「窓から、身を投げてみたいって、何度も思った。頭から落っこちて首を折って一発即死ってのもいい。でもさ、足とか、腕の骨を折って、無理矢理走れなくなっちゃったら、どんなに素敵なのかな。硬い地面に伸びてる自分の姿を想像して泣きたくなる。だからそれがどうした、はるひとりいなくなったって、なにも変わらない」
 三十秒に一人誰かが自ら命を殺すこの世界で、人ひとりの存在はゼロに等しくはかないと、僕は知っていた。だから、死なないのだ。あってもなくても同じような命、わざわざ投げ出して虚しくなる必要もない。
「ねえ、これ見て」
 腕が僕に向けて突き出された。こうして見ると、色白に感じられた彼女も日焼けしているのがわかる。腕の内側が外側に比べ、透き通って白い。その手首に、何本も黒い線が走っている。皮膚が鋭利なもので刻まれ、治癒した周囲が隆起している。真っ直ぐに切られた安直な傷ばかりではなかった。バツ印だったり、切るだけで飽き足らなかったのか、指でほじくり返したりしたような、広がった傷跡、無垢な肌をずたずたにする大量のためらい傷。傷の周囲を、血管がどくどくと脈打っている。

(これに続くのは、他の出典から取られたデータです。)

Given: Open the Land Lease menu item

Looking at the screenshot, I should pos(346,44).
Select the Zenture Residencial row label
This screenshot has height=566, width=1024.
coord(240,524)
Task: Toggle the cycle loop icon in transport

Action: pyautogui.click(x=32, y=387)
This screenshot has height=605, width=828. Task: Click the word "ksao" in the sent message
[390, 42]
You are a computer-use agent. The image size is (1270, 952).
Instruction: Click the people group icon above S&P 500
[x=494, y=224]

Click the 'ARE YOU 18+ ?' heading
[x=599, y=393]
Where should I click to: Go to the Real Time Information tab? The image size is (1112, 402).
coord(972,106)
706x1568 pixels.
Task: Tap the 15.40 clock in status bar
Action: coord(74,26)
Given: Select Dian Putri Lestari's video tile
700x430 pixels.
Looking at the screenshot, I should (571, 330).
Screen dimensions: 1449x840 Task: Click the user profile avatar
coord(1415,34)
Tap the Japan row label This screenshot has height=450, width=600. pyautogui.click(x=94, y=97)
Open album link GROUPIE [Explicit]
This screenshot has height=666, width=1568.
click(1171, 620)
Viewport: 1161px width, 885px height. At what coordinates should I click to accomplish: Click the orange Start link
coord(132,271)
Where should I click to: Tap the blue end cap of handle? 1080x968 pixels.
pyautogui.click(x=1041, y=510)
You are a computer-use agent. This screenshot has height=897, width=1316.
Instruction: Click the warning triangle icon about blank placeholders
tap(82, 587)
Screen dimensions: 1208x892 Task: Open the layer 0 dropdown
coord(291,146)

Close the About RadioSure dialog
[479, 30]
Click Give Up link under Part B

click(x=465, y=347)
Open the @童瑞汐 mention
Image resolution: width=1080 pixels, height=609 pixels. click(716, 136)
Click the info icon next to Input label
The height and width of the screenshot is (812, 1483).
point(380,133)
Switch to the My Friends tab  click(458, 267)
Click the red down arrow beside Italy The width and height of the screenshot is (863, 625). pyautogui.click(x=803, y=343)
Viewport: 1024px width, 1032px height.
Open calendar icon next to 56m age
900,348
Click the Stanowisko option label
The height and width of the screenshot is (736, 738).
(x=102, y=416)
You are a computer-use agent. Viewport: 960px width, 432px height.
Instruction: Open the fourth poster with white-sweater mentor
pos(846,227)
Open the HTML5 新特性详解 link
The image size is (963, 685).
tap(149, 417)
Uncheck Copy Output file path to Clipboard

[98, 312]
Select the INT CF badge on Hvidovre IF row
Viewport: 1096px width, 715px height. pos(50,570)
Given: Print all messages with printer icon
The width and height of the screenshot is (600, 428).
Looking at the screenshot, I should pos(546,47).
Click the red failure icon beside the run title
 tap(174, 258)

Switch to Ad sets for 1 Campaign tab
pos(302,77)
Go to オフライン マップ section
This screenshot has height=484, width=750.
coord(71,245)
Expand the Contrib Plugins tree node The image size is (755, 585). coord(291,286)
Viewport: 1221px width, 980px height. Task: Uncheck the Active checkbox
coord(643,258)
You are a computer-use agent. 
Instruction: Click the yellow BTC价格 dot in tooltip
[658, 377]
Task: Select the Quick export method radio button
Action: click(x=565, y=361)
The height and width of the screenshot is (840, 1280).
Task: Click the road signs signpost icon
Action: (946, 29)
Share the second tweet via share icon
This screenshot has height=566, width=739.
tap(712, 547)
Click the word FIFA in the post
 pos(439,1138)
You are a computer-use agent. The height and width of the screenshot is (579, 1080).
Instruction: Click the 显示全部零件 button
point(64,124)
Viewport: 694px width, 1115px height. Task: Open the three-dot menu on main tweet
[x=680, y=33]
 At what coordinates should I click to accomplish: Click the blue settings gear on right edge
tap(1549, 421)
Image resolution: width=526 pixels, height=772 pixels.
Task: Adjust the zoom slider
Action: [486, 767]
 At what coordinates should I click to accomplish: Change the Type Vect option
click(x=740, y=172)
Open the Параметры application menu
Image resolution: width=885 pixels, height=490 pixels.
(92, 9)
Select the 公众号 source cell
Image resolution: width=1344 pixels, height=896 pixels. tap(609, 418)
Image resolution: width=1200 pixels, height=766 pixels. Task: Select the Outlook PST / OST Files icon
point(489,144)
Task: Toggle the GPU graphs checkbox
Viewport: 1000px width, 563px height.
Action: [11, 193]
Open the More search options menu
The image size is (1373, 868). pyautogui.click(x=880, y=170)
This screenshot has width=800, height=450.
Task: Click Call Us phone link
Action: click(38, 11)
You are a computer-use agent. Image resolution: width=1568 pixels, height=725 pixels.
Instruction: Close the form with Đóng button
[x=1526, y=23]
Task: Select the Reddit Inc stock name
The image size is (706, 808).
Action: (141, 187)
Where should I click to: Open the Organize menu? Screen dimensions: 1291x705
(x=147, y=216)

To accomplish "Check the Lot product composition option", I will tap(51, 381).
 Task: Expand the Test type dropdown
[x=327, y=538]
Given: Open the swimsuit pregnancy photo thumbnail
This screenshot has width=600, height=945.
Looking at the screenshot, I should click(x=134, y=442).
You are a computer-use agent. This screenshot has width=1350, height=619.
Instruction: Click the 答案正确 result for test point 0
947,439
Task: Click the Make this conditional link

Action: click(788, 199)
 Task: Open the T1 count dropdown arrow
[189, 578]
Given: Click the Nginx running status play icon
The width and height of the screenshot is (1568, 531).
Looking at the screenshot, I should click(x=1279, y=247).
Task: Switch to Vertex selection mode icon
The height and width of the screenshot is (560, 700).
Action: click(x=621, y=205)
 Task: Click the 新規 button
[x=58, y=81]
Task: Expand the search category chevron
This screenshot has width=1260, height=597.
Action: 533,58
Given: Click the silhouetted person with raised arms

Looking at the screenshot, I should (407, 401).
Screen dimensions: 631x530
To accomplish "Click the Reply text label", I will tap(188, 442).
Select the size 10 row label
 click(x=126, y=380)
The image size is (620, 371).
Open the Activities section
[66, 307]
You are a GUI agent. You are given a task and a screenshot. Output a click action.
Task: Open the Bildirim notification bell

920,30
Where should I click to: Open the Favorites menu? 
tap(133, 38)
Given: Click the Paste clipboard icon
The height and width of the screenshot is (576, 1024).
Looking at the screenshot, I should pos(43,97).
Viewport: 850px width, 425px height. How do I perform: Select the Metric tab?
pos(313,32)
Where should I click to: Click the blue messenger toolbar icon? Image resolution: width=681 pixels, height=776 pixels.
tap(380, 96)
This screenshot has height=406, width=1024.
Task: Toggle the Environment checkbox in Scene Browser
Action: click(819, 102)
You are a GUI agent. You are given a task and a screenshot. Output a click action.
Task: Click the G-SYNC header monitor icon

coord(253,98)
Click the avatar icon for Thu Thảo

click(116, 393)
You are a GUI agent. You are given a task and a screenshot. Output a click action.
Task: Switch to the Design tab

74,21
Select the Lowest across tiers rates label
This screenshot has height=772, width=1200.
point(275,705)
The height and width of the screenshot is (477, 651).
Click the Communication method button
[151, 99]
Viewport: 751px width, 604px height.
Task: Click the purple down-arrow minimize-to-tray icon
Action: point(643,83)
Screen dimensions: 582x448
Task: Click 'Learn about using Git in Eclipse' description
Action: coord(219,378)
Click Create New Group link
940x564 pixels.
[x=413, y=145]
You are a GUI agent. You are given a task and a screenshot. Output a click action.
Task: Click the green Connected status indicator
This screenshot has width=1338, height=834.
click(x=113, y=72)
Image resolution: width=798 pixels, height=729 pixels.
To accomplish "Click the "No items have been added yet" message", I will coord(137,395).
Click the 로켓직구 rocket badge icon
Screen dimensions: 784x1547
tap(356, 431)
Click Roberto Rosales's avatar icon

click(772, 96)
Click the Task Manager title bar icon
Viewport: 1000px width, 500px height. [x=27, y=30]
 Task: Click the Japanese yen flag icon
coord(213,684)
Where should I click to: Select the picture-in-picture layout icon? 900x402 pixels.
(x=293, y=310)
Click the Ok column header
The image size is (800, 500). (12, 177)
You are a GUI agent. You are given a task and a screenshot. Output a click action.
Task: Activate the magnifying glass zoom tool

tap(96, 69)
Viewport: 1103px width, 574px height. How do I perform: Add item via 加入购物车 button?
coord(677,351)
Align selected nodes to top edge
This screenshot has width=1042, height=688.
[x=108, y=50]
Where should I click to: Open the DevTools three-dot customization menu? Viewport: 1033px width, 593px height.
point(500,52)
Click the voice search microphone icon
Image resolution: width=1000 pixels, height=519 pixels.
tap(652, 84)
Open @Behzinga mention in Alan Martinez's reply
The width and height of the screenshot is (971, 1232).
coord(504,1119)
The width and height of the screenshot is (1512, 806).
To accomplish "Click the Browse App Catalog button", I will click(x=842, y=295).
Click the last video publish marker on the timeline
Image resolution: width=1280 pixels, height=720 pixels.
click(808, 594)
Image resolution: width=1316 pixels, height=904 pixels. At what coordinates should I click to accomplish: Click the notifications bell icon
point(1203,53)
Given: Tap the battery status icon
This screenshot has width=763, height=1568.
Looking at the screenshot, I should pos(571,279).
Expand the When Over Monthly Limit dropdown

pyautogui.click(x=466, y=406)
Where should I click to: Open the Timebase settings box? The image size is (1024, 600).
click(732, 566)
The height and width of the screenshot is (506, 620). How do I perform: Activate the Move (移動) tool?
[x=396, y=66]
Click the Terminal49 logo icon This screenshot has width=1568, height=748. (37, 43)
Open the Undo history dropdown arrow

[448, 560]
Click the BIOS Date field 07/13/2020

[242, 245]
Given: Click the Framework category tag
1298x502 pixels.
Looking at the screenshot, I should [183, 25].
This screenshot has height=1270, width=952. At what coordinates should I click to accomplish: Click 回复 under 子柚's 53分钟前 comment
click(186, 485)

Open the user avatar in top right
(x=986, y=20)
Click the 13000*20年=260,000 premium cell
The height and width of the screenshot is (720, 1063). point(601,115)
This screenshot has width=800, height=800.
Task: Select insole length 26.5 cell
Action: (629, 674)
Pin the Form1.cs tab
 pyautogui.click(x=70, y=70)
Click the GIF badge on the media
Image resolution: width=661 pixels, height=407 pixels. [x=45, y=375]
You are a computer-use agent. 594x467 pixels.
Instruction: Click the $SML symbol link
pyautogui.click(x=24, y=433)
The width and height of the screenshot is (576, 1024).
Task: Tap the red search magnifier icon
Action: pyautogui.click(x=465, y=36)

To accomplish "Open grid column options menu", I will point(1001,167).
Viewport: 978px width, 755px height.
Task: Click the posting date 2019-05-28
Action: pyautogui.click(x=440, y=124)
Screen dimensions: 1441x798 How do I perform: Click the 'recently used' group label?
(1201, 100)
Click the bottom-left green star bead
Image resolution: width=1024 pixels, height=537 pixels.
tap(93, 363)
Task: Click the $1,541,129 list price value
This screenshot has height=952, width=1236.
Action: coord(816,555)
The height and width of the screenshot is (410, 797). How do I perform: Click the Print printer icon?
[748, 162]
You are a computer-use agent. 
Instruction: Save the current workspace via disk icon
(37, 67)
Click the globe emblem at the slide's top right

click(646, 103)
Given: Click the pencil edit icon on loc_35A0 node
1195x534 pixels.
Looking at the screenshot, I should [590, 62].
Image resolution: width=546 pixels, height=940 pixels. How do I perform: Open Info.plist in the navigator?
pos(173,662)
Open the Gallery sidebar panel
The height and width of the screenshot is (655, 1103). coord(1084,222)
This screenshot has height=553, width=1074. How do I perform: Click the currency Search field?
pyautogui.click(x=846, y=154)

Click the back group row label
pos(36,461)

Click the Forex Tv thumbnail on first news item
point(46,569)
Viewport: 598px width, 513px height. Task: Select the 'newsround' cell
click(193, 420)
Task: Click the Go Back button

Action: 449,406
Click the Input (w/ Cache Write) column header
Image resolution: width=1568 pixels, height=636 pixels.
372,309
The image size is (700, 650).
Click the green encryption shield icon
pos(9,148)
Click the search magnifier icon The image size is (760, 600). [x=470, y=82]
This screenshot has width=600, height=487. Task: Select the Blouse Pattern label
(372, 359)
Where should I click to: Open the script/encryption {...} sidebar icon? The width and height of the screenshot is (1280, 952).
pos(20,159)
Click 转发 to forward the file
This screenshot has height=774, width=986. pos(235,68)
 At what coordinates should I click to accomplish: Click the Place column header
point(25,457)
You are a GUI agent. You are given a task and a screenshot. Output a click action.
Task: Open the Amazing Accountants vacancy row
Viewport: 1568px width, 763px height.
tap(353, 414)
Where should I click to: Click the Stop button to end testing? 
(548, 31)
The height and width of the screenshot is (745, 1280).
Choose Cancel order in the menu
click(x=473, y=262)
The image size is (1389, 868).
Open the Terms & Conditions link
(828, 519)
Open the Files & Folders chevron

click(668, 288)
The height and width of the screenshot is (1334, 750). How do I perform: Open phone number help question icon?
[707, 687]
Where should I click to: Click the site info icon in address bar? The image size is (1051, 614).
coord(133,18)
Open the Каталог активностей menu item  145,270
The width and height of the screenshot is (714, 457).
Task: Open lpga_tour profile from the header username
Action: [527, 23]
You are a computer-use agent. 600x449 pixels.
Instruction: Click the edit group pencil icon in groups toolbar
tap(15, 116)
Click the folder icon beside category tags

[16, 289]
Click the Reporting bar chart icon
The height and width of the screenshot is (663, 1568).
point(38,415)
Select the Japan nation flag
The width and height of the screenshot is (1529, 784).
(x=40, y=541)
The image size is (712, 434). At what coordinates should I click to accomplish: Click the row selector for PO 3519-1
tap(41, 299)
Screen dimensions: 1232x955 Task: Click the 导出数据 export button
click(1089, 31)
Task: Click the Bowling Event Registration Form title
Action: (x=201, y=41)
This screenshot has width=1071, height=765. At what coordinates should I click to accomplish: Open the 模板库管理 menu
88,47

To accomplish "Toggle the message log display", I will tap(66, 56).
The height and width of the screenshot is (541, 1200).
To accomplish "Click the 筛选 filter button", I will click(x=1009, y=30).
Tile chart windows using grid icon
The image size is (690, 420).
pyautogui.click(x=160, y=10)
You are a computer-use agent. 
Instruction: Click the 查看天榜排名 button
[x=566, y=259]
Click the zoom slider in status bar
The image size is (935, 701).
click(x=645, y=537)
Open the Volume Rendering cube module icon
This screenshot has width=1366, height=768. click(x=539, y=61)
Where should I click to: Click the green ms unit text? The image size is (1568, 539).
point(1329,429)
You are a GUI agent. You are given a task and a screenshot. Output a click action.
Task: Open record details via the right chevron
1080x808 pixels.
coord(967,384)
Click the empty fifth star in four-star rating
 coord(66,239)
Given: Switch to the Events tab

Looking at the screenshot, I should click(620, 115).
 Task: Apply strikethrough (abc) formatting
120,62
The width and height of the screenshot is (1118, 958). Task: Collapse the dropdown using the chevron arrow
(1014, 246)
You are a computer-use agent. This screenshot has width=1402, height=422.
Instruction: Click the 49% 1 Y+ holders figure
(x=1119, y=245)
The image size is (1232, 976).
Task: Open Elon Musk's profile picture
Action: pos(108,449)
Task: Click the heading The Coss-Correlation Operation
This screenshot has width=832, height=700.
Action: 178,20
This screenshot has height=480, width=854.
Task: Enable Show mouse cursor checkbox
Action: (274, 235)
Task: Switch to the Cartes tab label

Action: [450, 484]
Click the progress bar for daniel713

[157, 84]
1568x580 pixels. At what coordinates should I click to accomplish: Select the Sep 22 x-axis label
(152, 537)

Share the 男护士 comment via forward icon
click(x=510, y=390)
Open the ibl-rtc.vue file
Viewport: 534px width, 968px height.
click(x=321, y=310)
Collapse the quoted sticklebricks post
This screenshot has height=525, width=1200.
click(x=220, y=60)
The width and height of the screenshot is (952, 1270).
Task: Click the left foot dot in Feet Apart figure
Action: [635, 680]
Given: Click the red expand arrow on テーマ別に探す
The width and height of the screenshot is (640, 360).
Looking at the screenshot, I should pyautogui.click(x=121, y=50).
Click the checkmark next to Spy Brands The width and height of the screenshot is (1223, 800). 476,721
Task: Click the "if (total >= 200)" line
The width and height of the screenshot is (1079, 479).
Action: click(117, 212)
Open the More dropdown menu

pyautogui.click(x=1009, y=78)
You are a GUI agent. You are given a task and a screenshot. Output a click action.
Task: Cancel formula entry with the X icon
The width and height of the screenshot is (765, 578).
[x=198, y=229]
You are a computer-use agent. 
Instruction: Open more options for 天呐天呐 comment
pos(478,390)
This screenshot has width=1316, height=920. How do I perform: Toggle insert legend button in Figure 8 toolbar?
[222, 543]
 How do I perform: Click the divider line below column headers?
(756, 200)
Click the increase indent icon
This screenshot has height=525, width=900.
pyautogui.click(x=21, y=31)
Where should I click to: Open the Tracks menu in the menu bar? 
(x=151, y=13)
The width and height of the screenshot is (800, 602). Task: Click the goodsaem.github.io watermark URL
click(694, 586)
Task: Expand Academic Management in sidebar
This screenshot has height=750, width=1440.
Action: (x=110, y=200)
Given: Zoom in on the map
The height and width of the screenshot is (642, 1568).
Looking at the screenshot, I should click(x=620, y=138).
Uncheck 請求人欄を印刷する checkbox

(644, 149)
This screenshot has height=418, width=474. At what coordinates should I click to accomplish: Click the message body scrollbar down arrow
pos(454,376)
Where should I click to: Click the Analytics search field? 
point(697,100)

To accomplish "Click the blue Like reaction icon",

 痛ましさに目を閉じそうになった。見えることは苦しい。だけど、目を閉じたくはない。受け止め、考えろ。この傷の意味は何だ。
 瞬きもせずその傷の奥にある物を受け止めようとしていたら、「んっ」と小さいうめき声が聞こえた。
「血が出てくるの。すごいよ。見る?」
「見ない」
 照れくさそうにうつむく彼女は、本気で狂っているに違いない。血なんか見せられたって、嫌なことを思い出すだけだ。
「なんか、仁地君の距離感って気持ちいいんだよね。絶対にはるの内側にはいってこようとしない感じ。でも突き放さない。優しいよね」
「冗談だろ。自分でも冷血漢だと自覚してるけど?」
「これね、新しいクラスの子に見つかっちゃって。手首をやっちゃうのは本当に本当に自制が効かなくなった時だけだよ。普段は冷静だからお腹にしてる。だってウェア着られなくなったらいけないでしょ。だからこのくらいたいした物じゃないのに。たぶん、あの子たちにとって、ぬいぐるみはハブる口実だったんだよ。たいていの子は気持ち悪がるんだよね。だから仁地君が目を逸らさなかったの、すごく嬉しい」
「ああそう」
 目の前で自分を壊したがる人がいるのに、逃げるわけにはいかないじゃないか。
 ようやく僕は、自分をぶっ壊したいという、彼女の言葉を本気にし始めていた。
「何か切るものある?」
「それは誰かに見せる物なのか?」
 質問で質問をかわそうとするも、筆立てにあったカッターナイフはコンマ零秒で見つけ出され、僕は鬼の形相になって取り上げた。取り合いになるのを恐れて窓の向こうに投げ捨てる。
「あっひどい!」
 ひどいものか、と心の中で言い返した直後、それを追いかけて彼女は窓枠を乗り越えていた。まさか窓からダイブされるとは思わず、僕は腕を伸ばして彼女を捕まえる。空中に残っていた左腕。それを、強く引っ張っていいのかどうかためらった。彼女の体重で傷口が開いたりしたら。ためらったのは一瞬で、代わりに僕はそれよりももっと向こうを捕まえようとした。彼女の腕を追う僕の足に何かが引っかかる。直後、全身からあらゆる抵抗が消えた。
 落下していく。
 鈍色の空の下、冷たくこごった空気を切り裂く。
 庭に育った桜のしなやかに張り巡らされた枝が、がさがさと二人の体を受け止めた。体の向きを回転させるも、完全に受け止めるには至らず、折り重なって地面に激突する。肩胛骨から来た衝撃波が息を詰まらす。脳みそを揺るがし、全身を砕くかのように突き抜ける。
 しばらく頭の中が痛く鳴り響いて起き上がれなかった。
 二階の窓から落下したから、おそらく桜がなくても死にはしなかっただろう。むしろ、枝が頬を引っ掻いて、熱い痛みがあった。桜の野郎。ちっと舌打ちする。